Written request: Format as a JSON list of strings, one string per line, the lines beginning with the line that contains "You are a GUI" and continuing through the line that contains "center [1262, 182].", both included. Omit blank lines.

Material shown:
══════

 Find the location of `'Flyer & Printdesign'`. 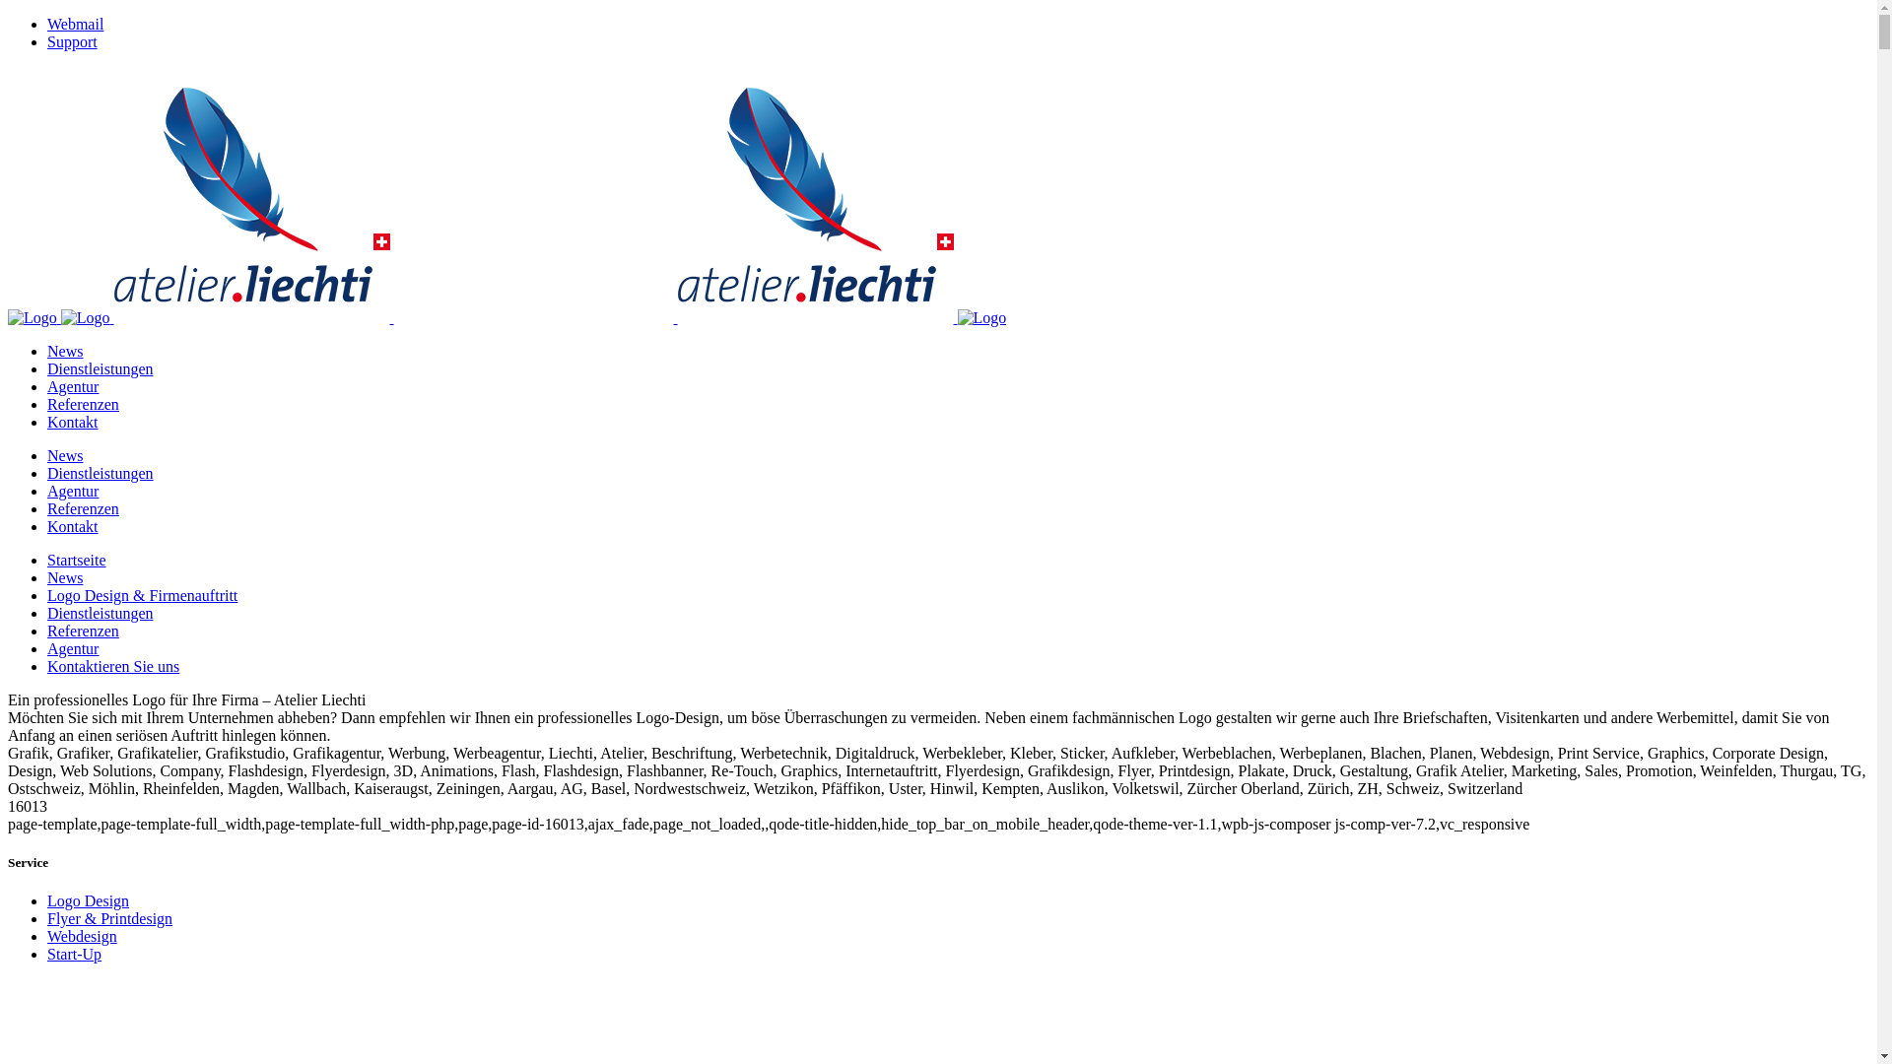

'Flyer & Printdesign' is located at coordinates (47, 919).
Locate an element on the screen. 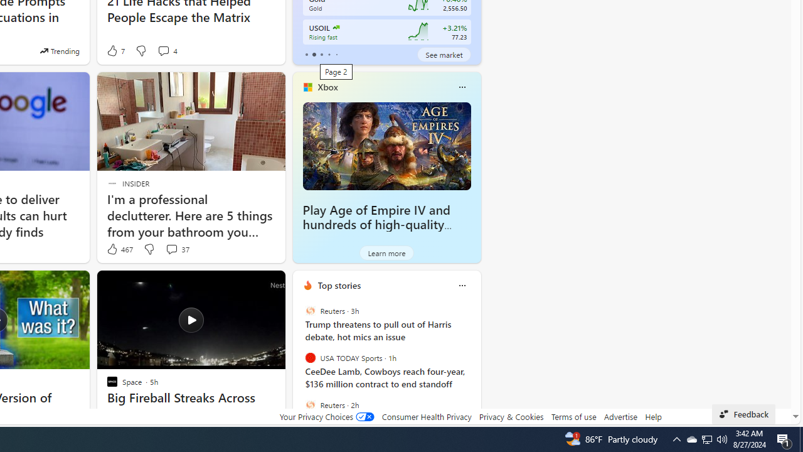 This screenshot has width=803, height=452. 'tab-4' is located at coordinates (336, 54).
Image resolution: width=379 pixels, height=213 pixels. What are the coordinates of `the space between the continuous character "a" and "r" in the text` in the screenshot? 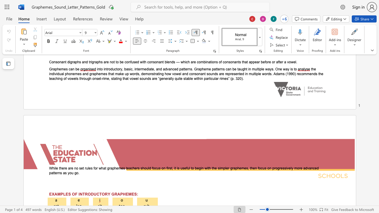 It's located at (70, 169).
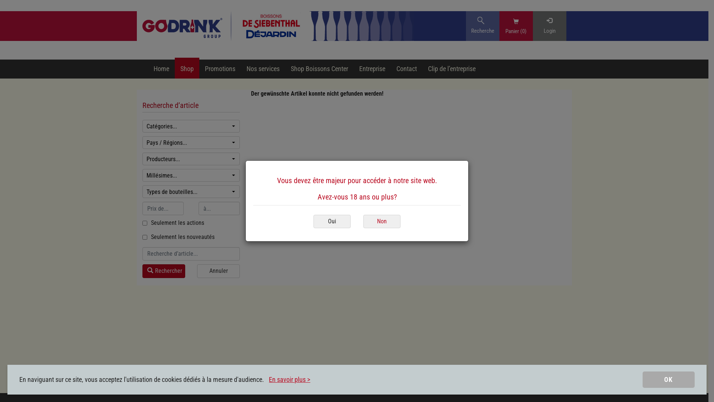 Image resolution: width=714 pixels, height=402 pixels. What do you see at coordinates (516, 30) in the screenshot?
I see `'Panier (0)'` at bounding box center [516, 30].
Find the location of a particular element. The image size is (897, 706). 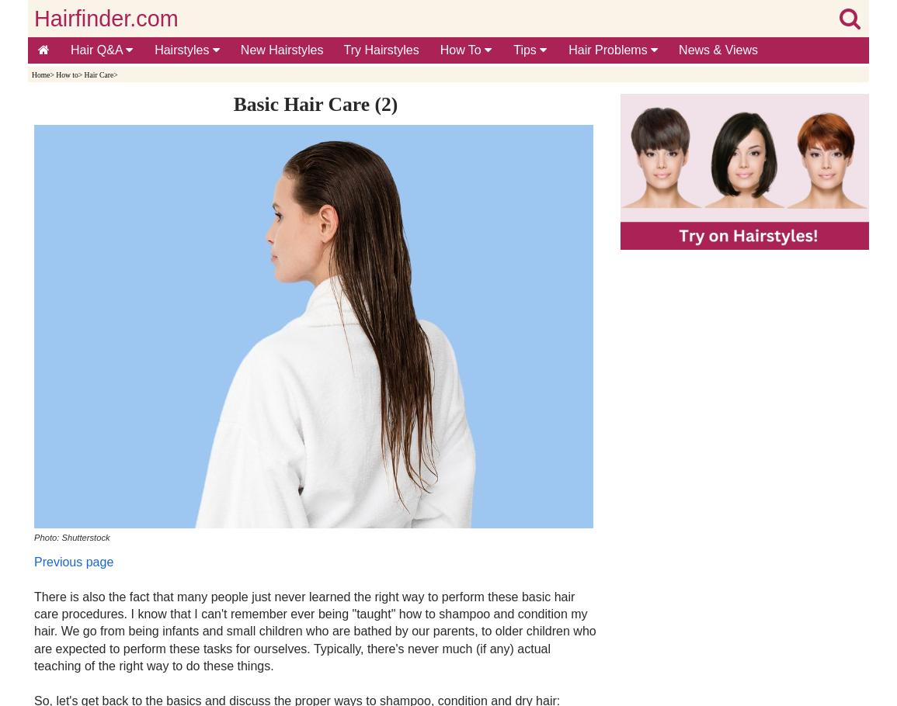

══════

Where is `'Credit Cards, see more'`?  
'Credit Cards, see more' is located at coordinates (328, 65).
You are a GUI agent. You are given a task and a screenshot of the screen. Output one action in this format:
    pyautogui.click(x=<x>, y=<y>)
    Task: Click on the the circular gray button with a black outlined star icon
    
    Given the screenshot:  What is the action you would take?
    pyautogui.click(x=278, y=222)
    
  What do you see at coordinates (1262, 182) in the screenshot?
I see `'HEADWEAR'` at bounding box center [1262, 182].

══════

The result:
[
  "You are a GUI agent. You are given a task and a screenshot of the screen. Output one action in this format:",
  "    pyautogui.click(x=<x>, y=<y>)",
  "    Task: Click on the the circular gray button with a black outlined star icon",
  "    Given the screenshot:  What is the action you would take?",
  "    pyautogui.click(x=278, y=222)",
  "  What do you see at coordinates (1262, 182) in the screenshot?",
  "I see `'HEADWEAR'` at bounding box center [1262, 182]."
]